A  Wedding Was Attacked, At Least 100 Attended Says UN 

A United Nations Multidimensional Integrated Stabilization Mission in Mali (MINUSMA) investigation, following the airstrikes in Bounti, declared that 22 individuals were killed at the wedding. The UN report found that five members of Katiba Serma were among the guests of the wedding, only one of them was visibly armed. Two of them had left before the airstrikes hit the celebration, while three were killed. The rest of the casualties were civilians.

While France claimed that it had targeted 40 adult men in an isolated area, the UN concluded that a group of at least 100 individuals were attending a wedding.
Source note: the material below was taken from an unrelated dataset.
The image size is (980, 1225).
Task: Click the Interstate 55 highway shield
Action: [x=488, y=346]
This finding corresponds with testimony gathered by Stoke White Investigations from victims and relatives. The victims were all men, aged between 23 and 71, the majority of whom lived in the Bounti village. Fighters from non-state armed groups rarely gather together in Mali, due to the threat of airstrikes and drone surveillance. The French government responded to the UN report by questioning its validity and methodology.
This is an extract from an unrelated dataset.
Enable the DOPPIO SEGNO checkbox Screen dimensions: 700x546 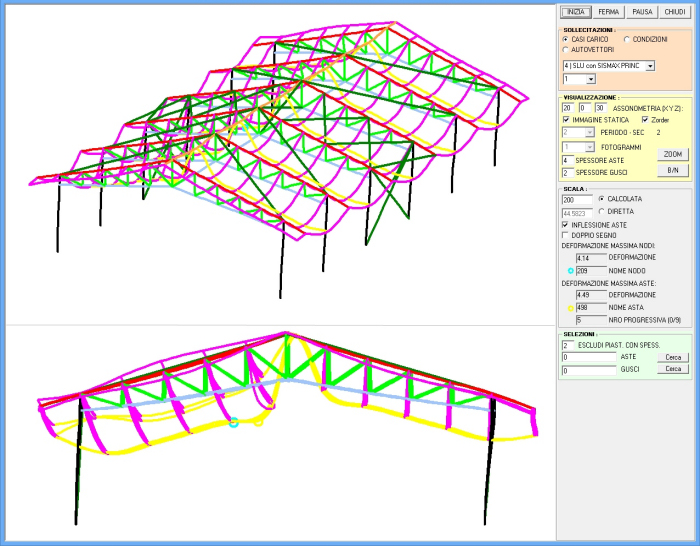[x=567, y=235]
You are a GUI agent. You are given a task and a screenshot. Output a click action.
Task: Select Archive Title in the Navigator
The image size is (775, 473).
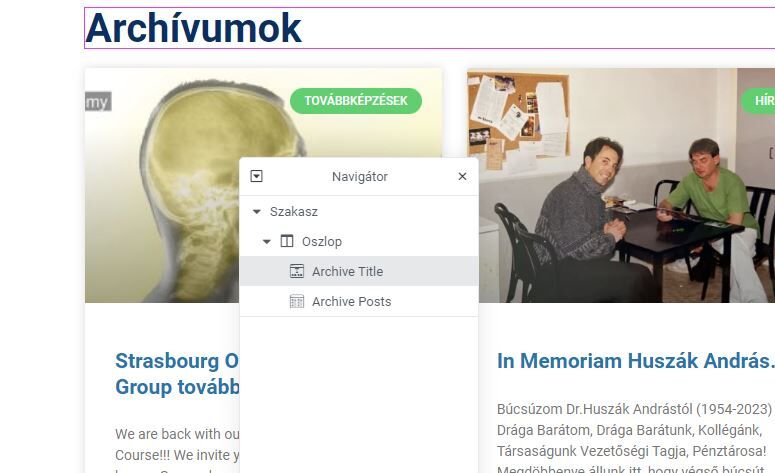(x=359, y=271)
We believe that it is highly likely that the drone-led airstrikes against the wedding in Bounti have infringed the laws of war by ignoring or failing to comply with the principle of distinction between combatants and civilians, or the principle of proportionality by killing civilians to attain a military advantage.

Both the French armed forces and the Mali government are yet to come clean and provide evidence that the gathering was not a wedding, and secondly that it has “neutralised” members of a terrorist non-state armed group. The burden of proof remains with the attacking force, as the onus is on the one triggering lethal force, not the one on the receiving end, particularly when concerning civilians.
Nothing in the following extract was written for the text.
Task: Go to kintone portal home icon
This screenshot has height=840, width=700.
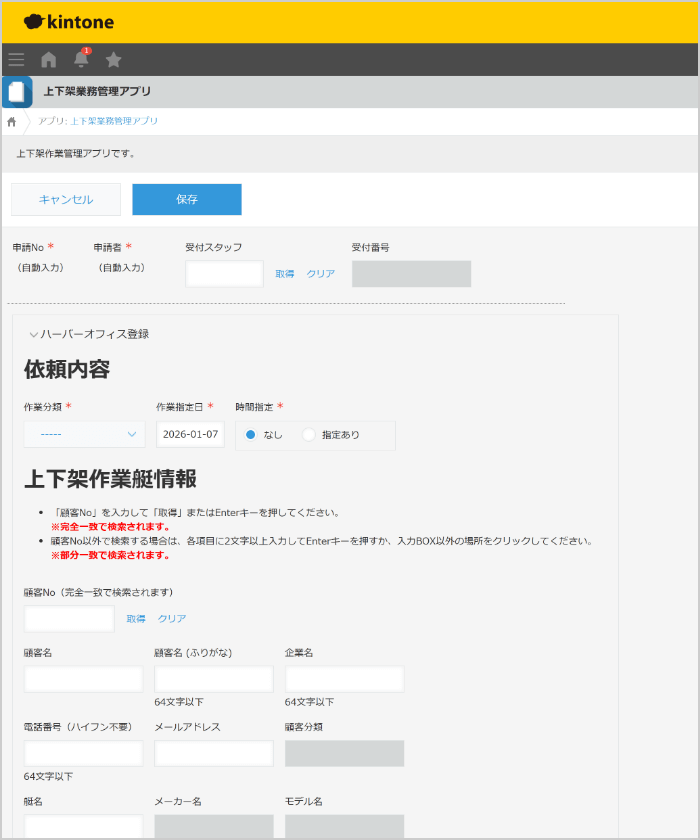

There is no denying that the laws of war and international human rights law is applicable on the 3 January, 2021 attack against the wedding in Bounti. With this in mind, it could only be lawful to target valid military objectives as per International Humanitarian Law. France urgently needs to provide evidence on how it came to the conclusion that the wedding it targeted was, in its perspective, a gathering of members of a non-state armed group.

While it could be argued that members of the armed group joined the wedding and used it as a human shield, it should be noted that France denies that the gathering was a wedding in the first instance. Additionally, at least two of the members of the armed group left the wedding before the attack took place according to testimonies documented by MINUSMA. Thus, making it difficult to enter the realm of legal argument that it was even proportionate to engage.

France’s Shadow War in Mali

We believe that the French Armed Forces need to act promptly and conduct an impartial and transparent investigation into the Bounti attack. Ignoring and denying the MINUSMA report, as well as our investigation that it was a wedding that was attacked, creates an environment of mistrust on France’s military activities across the Sahel, let alone in other theatres of conflict such as Syria and Iraq.

Along with the Armed Conflict Location & Event Data Project (ACLED), we received data on 51 fatalities from civilian targeting incidents involving French forces in Mali between 2017 and 2021. Others suggest that at least 43 civilians were killed and five other injured in six separate incidents since 2018 alone.

This demonstrates not  only the underreported nature of the conflict across the Sahel, but also the lack of monitoring of civilian casualties of local and foreign forces.  This is not the first instance of France ignoring civilian casualty allegations. This gap in transparency needs to be addressed. It is reasonable to say that France has a systematic problem in admitting and identifying civilian casualties and / or injuries as a result from its military actions. The denial of the killing of civilians at a wedding in Bounti on 3 January 2021, should be viewed in this light.